皮肉なことに、このギャングの露骨な攻撃手法と注目を集めることを好む性質は、法執行機関とのトラブルを招きました。最近の攻撃を受けて、Lapsus$の活動メンバー数名が3月に逮捕されました。しかし、これらの重要な逮捕にもかかわらず、他のメンバーが新たな攻撃を仕掛けることでその穴を埋めているため、グループは依然として活動しているようです。

Lapsus$ が使用した手法は、サイバーセキュリティに関して組織がまだどこで失敗しているかを明確に示しています。

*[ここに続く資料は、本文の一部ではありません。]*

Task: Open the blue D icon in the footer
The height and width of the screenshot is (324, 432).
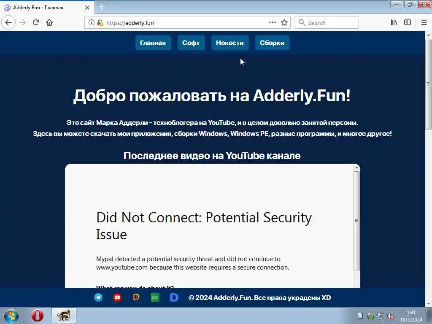Action: [174, 297]
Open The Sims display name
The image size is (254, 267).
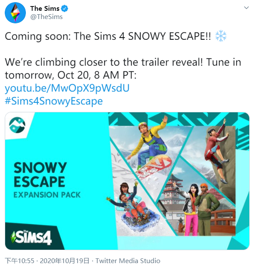[45, 9]
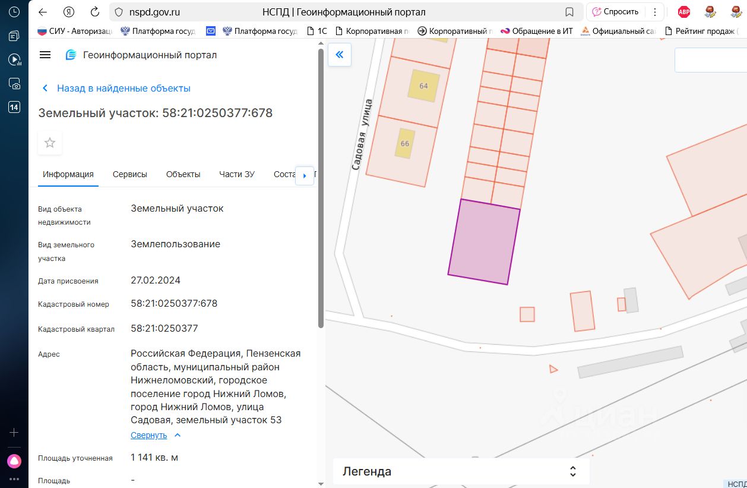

「当然のことながら、盗難された認証情報は依然として侵入の好まれる手段です」と、Vectraの副CTO、ティム・ウェイド氏は述べています。「多くの組織にとって驚くべきことは、認証情報にまつわるリスクがどれほど多く存在するか、そして、自社の体制に対するリスクを効果的に評価できないこと、あるいは何か問題が発生した際にそれを検知・対応できないことが、いかに頻繁に攻撃者に攻撃の機会を与えてしまうかということです。組織は、侵入前段階でのリスク管理だけでなく、侵入後に攻撃者を発見・排除する方法についても、じっくりと時間をかけて検討する必要があります。」

多くの組織はセキュリティツールやテクノロジーに重点を置いていますが、ユーザーを考慮することを怠っています。

「Lapsus$が使用するTTPは目新しいものではないが、サイバーセキュリティにおける共通の弱点、つまりユーザーを浮き彫りにしている」とリギ氏は述べた。「最も安全な技術的制御でさえ、ソーシャルエンジニアリングに高度なスキルを持つ脅威アクターによって回避される可能性があり、複数のアカウントで同じ認証情報を使用するユーザーは、組織を危険にさらす可能性がある。」

ユーザーアカウントの保護に多要素認証(MFA)を導入する組織が増えています。しかし、導入するMFAの種類によってセキュリティは大きく異なります。Righi氏によると、Lapsus$による攻撃は、SMSメッセージや電話によるMFAの危険性を浮き彫りにしています。同グループは電話を使ったソーシャルエンジニアリングの手法を用いてアカウントを侵害してきたからです。